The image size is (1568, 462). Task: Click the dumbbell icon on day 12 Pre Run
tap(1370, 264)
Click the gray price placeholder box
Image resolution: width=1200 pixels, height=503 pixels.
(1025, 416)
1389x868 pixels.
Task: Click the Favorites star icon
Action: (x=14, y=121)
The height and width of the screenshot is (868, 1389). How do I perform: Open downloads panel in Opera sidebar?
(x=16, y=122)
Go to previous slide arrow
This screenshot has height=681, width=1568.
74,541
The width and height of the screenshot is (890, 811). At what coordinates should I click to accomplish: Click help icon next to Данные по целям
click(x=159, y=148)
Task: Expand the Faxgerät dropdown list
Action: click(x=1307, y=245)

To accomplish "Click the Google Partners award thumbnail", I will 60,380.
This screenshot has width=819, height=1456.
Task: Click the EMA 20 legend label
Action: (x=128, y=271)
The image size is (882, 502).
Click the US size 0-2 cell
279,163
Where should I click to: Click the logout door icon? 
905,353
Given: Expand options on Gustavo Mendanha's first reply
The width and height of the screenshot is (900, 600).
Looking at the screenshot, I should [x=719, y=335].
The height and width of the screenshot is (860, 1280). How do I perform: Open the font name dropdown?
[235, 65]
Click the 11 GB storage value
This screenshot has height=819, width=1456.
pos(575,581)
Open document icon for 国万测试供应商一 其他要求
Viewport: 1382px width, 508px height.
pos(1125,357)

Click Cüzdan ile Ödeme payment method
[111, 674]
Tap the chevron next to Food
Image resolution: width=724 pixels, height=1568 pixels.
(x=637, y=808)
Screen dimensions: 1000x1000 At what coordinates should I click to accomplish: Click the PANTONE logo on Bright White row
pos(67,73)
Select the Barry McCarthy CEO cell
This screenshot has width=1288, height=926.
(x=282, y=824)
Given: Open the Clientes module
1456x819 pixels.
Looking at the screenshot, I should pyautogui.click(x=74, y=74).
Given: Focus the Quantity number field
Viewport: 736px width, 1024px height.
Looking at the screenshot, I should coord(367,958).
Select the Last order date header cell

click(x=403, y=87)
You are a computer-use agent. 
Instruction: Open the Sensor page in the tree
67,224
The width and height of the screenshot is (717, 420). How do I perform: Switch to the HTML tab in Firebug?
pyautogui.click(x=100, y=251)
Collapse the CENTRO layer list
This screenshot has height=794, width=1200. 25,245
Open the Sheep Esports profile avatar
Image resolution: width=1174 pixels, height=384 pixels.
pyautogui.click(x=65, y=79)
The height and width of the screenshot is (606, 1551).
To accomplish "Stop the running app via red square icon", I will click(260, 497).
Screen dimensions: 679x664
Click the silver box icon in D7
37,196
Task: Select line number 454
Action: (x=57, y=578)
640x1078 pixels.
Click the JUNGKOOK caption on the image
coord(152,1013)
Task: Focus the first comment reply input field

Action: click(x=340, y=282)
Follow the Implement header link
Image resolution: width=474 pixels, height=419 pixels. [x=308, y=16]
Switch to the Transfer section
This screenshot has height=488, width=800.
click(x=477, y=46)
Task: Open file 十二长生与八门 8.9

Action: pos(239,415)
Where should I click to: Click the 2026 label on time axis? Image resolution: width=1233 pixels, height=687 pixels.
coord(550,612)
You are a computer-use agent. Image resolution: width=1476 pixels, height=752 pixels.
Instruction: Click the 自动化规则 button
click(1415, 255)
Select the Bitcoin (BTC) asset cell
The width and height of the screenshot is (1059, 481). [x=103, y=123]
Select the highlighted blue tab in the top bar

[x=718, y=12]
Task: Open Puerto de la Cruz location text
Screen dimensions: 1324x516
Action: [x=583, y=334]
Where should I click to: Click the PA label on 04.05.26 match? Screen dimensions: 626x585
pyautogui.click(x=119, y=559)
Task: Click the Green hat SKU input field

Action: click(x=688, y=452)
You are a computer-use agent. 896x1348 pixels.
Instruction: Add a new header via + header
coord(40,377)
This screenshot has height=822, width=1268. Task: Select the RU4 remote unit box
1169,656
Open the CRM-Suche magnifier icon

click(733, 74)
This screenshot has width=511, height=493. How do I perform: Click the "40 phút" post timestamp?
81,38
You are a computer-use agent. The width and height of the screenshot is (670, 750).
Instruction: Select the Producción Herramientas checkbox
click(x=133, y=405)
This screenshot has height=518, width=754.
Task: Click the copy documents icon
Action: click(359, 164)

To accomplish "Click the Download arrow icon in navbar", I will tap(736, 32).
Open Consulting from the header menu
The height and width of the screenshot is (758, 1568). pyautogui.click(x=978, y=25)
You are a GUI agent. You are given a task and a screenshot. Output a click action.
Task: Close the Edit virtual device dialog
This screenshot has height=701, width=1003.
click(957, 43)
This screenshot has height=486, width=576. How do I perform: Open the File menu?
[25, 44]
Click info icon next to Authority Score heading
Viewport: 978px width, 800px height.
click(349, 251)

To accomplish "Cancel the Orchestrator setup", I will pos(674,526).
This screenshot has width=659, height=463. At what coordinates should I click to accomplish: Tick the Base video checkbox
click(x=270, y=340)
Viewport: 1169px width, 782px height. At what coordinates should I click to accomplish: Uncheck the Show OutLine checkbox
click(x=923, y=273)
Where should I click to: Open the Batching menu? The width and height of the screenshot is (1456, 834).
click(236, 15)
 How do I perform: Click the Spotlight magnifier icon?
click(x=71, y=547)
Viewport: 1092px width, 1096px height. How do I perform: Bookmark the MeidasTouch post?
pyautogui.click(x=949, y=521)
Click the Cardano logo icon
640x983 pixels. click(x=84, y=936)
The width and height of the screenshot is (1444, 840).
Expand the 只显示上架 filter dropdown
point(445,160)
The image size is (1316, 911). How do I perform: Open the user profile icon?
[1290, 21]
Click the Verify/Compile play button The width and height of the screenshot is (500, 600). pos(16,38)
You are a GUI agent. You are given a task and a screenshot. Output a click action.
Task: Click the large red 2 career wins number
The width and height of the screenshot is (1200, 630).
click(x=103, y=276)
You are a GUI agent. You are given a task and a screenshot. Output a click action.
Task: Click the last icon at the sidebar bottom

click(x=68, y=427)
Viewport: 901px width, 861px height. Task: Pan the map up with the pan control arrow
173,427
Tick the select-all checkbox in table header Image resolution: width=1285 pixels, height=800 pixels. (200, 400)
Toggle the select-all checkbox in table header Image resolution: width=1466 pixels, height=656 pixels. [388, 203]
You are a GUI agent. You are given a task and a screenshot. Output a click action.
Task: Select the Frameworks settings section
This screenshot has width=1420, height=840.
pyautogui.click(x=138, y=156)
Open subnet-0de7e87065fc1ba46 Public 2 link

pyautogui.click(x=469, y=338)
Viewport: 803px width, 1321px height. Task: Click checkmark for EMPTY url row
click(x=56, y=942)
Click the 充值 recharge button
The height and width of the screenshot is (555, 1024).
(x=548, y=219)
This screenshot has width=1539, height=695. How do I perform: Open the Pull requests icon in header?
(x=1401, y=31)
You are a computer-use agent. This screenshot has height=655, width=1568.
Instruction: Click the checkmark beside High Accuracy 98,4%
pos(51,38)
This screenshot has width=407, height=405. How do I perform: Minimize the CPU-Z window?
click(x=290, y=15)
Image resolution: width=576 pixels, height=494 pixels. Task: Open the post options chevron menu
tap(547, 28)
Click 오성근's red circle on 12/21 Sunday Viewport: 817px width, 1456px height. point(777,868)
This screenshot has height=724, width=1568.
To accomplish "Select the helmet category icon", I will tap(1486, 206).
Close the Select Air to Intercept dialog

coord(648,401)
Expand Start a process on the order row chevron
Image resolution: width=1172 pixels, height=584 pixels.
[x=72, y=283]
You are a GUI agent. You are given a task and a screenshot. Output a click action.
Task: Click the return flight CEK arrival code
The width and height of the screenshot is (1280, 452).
———
In the listing above, find the line with "The width and height of the screenshot is (890, 811)." and the line with "640x1078 pixels.", then print exactly those lines and every line between them.

The width and height of the screenshot is (890, 811). At what coordinates should I click to accomplish: Click help icon next to Данные по целям
click(x=159, y=148)
Task: Expand the Faxgerät dropdown list
Action: click(x=1307, y=245)

To accomplish "Click the Google Partners award thumbnail", I will 60,380.
This screenshot has width=819, height=1456.
Task: Click the EMA 20 legend label
Action: (x=128, y=271)
The image size is (882, 502).
Click the US size 0-2 cell
279,163
Where should I click to: Click the logout door icon? 
905,353
Given: Expand options on Gustavo Mendanha's first reply
The width and height of the screenshot is (900, 600).
Looking at the screenshot, I should [x=719, y=335].
The height and width of the screenshot is (860, 1280). How do I perform: Open the font name dropdown?
[235, 65]
Click the 11 GB storage value
This screenshot has height=819, width=1456.
pos(575,581)
Open document icon for 国万测试供应商一 其他要求
Viewport: 1382px width, 508px height.
pos(1125,357)

Click Cüzdan ile Ödeme payment method
[111, 674]
Tap the chevron next to Food
Image resolution: width=724 pixels, height=1568 pixels.
(x=637, y=808)
Screen dimensions: 1000x1000 At what coordinates should I click to accomplish: Click the PANTONE logo on Bright White row
pos(67,73)
Select the Barry McCarthy CEO cell
This screenshot has width=1288, height=926.
(x=282, y=824)
Given: Open the Clientes module
1456x819 pixels.
Looking at the screenshot, I should pyautogui.click(x=74, y=74).
Given: Focus the Quantity number field
Viewport: 736px width, 1024px height.
Looking at the screenshot, I should coord(367,958).
Select the Last order date header cell

click(x=403, y=87)
You are a computer-use agent. 
Instruction: Open the Sensor page in the tree
67,224
The width and height of the screenshot is (717, 420). How do I perform: Switch to the HTML tab in Firebug?
pyautogui.click(x=100, y=251)
Collapse the CENTRO layer list
This screenshot has height=794, width=1200. 25,245
Open the Sheep Esports profile avatar
Image resolution: width=1174 pixels, height=384 pixels.
pyautogui.click(x=65, y=79)
The height and width of the screenshot is (606, 1551).
To accomplish "Stop the running app via red square icon", I will click(260, 497).
Screen dimensions: 679x664
Click the silver box icon in D7
37,196
Task: Select line number 454
Action: (x=57, y=578)
640x1078 pixels.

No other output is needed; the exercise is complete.